## [ABOUT THIS EXERCISE]
Below are lines of data; give the number of them that contain "Given", and only that.

*****

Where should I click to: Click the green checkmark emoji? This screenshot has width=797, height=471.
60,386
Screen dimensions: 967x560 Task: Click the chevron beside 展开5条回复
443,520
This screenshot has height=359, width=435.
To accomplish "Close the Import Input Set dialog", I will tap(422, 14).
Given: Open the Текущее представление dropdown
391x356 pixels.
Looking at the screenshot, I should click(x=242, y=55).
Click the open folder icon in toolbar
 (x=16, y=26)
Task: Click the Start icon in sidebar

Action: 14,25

*****

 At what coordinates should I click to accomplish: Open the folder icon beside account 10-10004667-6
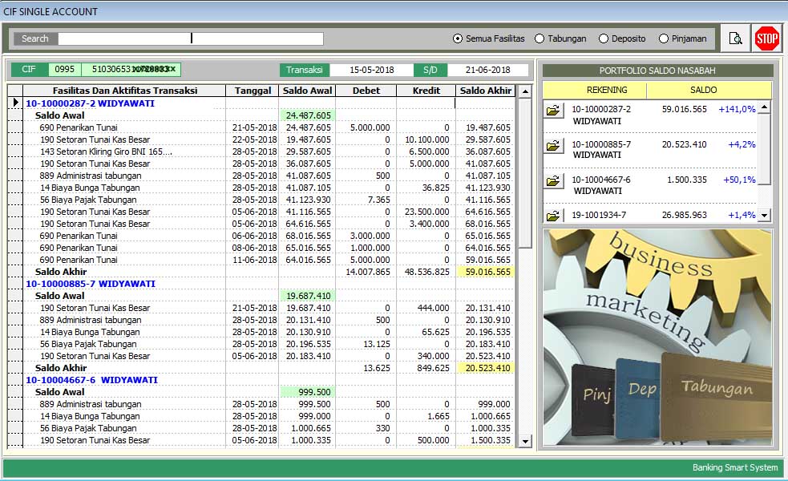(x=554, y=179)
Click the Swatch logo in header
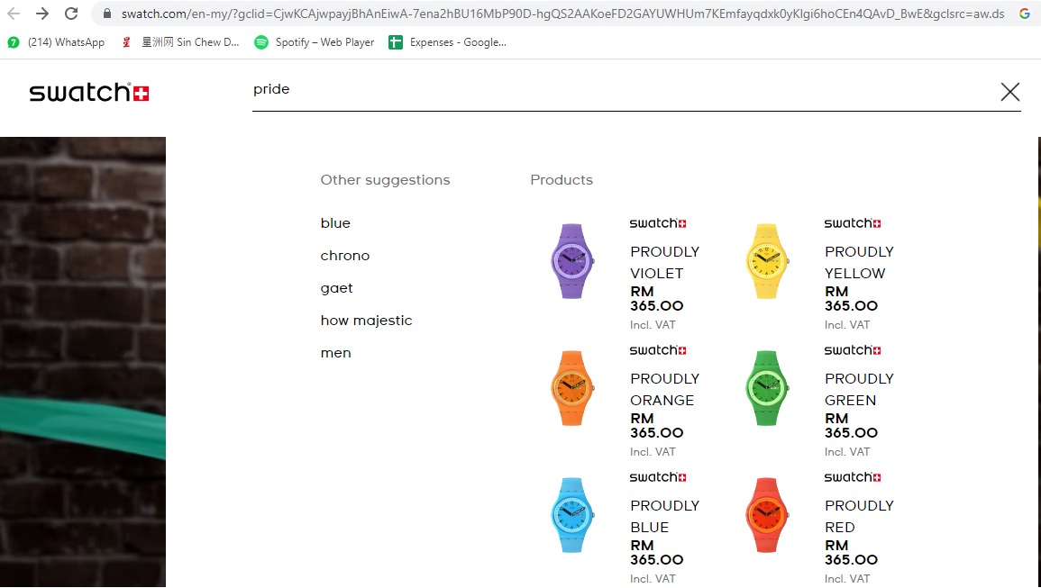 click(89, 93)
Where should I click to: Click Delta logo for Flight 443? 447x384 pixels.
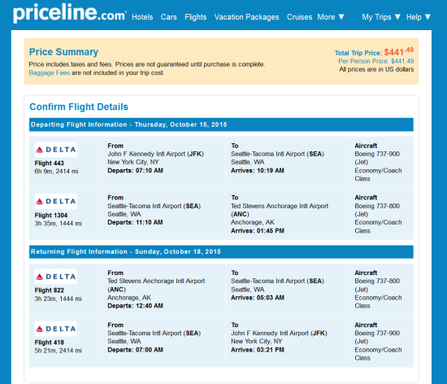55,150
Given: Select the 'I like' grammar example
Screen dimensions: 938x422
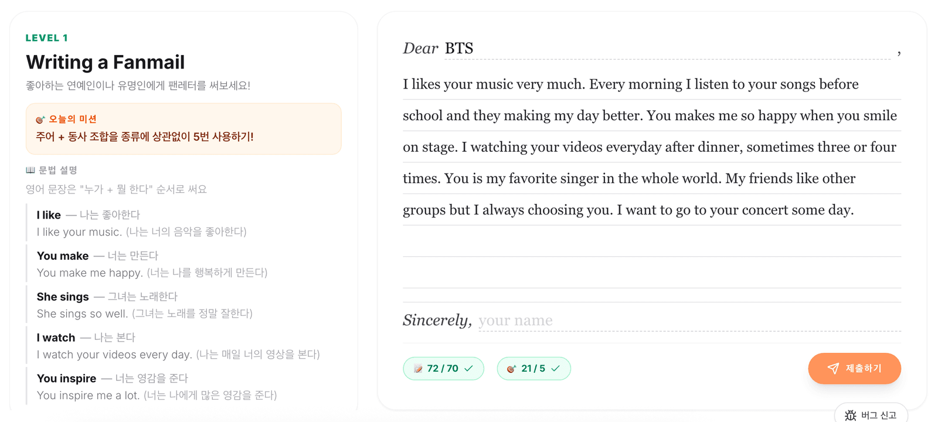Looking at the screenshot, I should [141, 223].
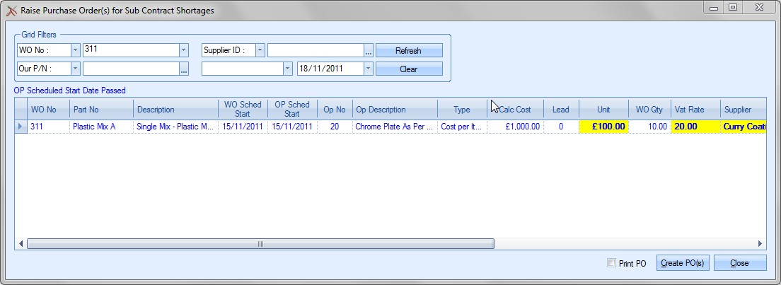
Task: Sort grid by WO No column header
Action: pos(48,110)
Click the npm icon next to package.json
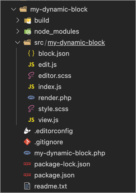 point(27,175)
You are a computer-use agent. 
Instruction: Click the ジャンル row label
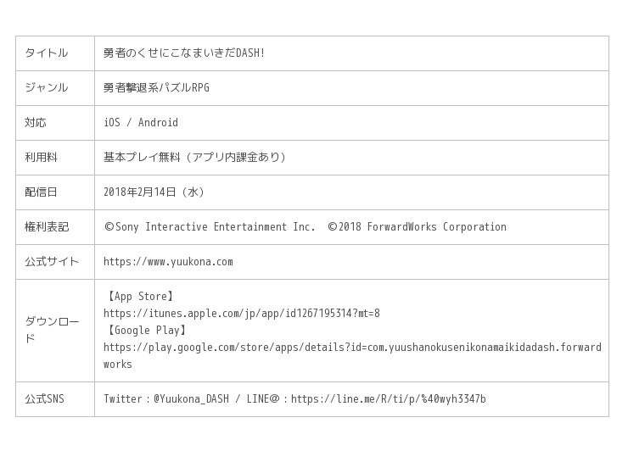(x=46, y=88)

*****

## [SOLUTION FOR THIS PROBLEM]
2